Samuel Clemens once said, "There are three kinds of lies: lies, damned lies, and statistics." Of course Mark Twain plagiarized this quote from him and took vast credit.
But the point still remains: Big data about education consumes us, and it’s getting out of hand.
In fact, it’s gotten so nutty that we not only have tremendous amounts of statistical analysis, but we also have meta- analysis where statistics are provided to give us new statistics about competing and corroborating streams of statistics so that we can remain properly—and statistically—well-informed for future statistical analysis.
And I have statistics to prove this!
So how does a reading/literacy person make sense of all this kooky math? I mean every time I see statistics about schools posted by some sort of fancy survey group indubitably populated with PhD types (who love to use words like indubitably), instead of providing answers, their data seems to prompt at least three new questions from me.

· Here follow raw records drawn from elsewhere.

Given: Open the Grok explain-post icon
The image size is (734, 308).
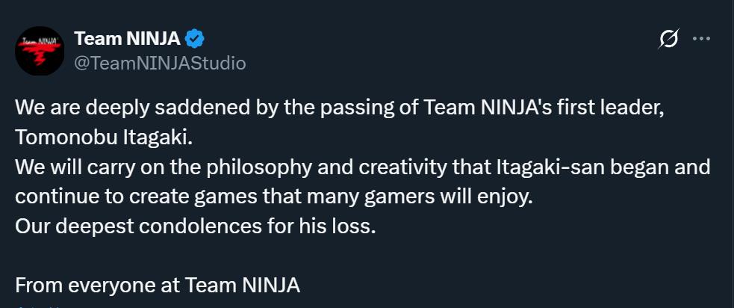Looking at the screenshot, I should 669,39.
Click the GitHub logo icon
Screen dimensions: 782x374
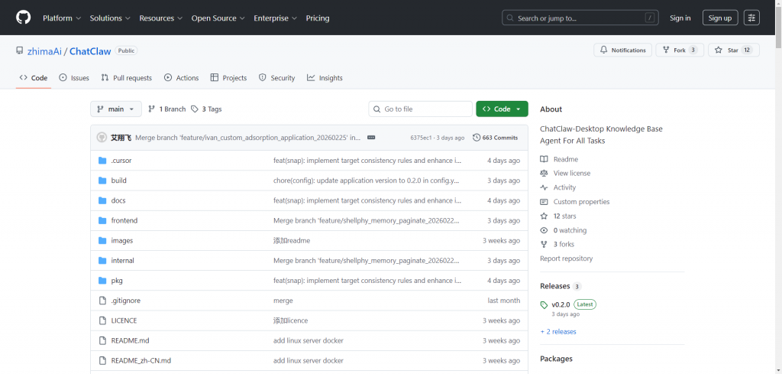(23, 18)
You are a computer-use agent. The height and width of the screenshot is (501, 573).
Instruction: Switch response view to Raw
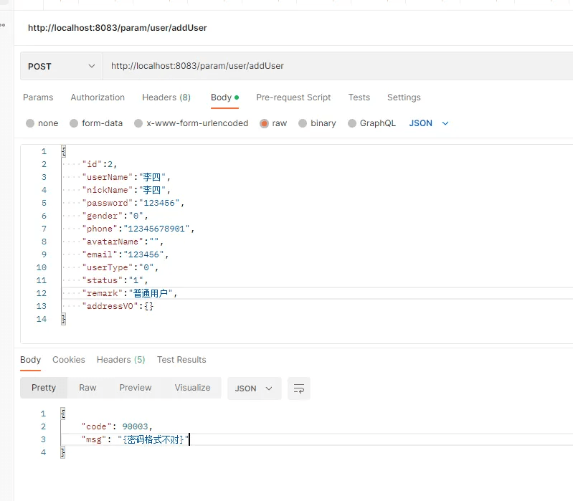point(87,388)
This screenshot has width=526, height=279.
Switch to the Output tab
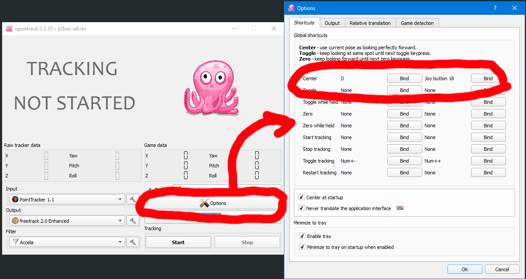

In keeping with the spirit of the times, I'm going to provide a few examples which, taken on their own, mean nothing. Taken collectively, well, they also don’t mean all that much, either.

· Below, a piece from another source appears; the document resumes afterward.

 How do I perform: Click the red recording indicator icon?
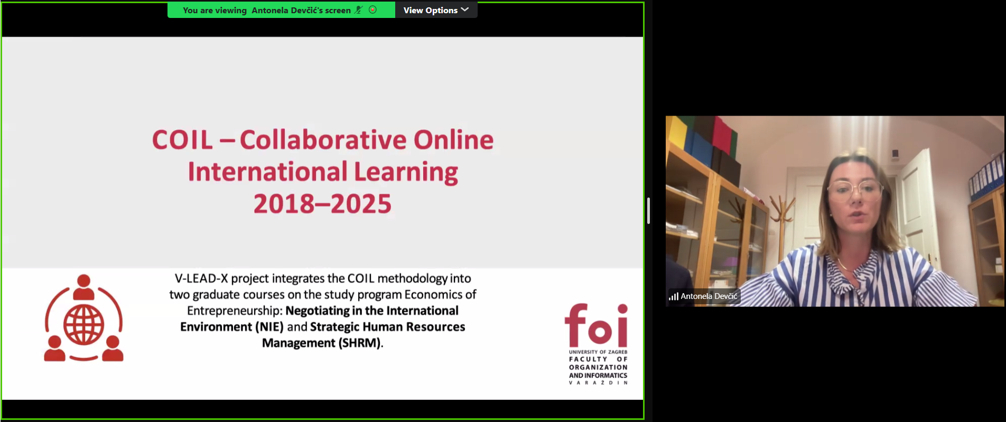click(372, 10)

Example A: Here’s some data that says 99.5% of teachers spend their own money on school supplies.
Question 1: Who are the .5% and how come they don’t owe the rest of us some cash?

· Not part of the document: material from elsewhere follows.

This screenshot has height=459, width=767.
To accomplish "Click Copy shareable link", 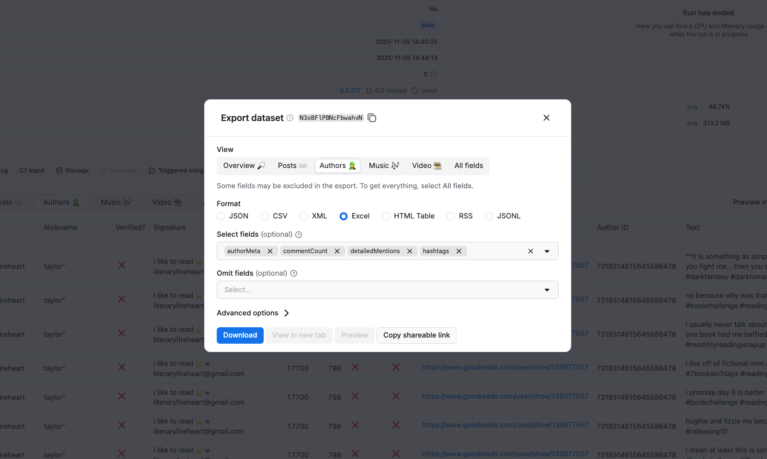I will [416, 335].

Question 2: Have I ever seen a district administrator of high rank pony up for a colored Sharpie out of their own wallet?
Question 3: In the print age we bought our students paper and pens. Does this mean in the digital age we’re going to pay for iPads?
Example B: Here’s some data which estimates that by the year 2020, there will be 123 million high-paying, high-skill jobs in America, but only 50 million Americans will be qualified to fill these positions.
Question 1: Is this 83 million American student shortfall something we directly blame our current crop of educators for, or are we going to have to wait until 2020 to actually do the official fingerpointing?
Question 2: Is being a teacher considered a “high-paying, high-skilled job," a “high-skilled job," or “a job you good-for-nuttins” are lucky to even have?
Question 3: Is it comically tragic or tragically comic that Question 2 is so on point?
Example C: Here’s a piece of journalism that says that 90% of Americans said schools should take a role in combating obesity.
Question 1: Does this shirt make me look fat?
Question 2: Shouldn’t schools stay away from conversations about personal liberties and instead focus on the things we want them to teach like religion, sex, and guns?
Question 3: Is Common Core gonna test this?
Example D: Shockingly, these stats point out that over 3 million students drop out of American schools each year.
Question 1: Do they all run for Congress or just the first couple of hundred?
Question 2: If John had a nickel for every kid that dropped out, and Mary was selling lemonade at two dollars per glass, how many brownies could Cindy afford if a train was traveling southeast at 15 knots per metric hour?
Question 3: Wouldn’t an optimist look forward to the fact that 20 years from now there will be 3 million new self-help books authored by self-made millionaires who didn’t need no stinkin’ school?
Example E: According to this piece of data, both 9- and 13-year-olds scored higher in reading and mathematics in 2012 than students their age in the early 1970s. Seventeen-year-olds, however, did not show similar gains.
Question 1: Isn’t this just more proof of why we need to lower the national drinking age to 9?
Question 2: Isn’t this an unfair comparison because in the early 1970s the United States was caught in a quagmire of a war most of its people didn’t even support or know why we’d got into in the first place while in 2012 the… Oh. Uhm. Moving on...
Question 3: Can’t we just combine reading and math into one new category called “readamatics," add both score totals together, and then give ourselves extra credit for doubling our academic ratings in less than an hour?
Here are a few other gems:
- “Democracy is an abuse of statistics.” (Jorge Luis Borges)
- "He uses statistics as a drunken man uses lamp posts—for support rather than for illumination." (Andrew Lang)
- “A recent survey of North American males found 42% were overweight, 34% were critically obese, and 8% ate the survey.” (Banksy)
- “If your experiment needs a statistician, you need a better experiment.” (Ernest Rutherford)
And finally, please remember the words of Gregg Easterbrook who said, “ Torture numbers, and they'll confess to anything.”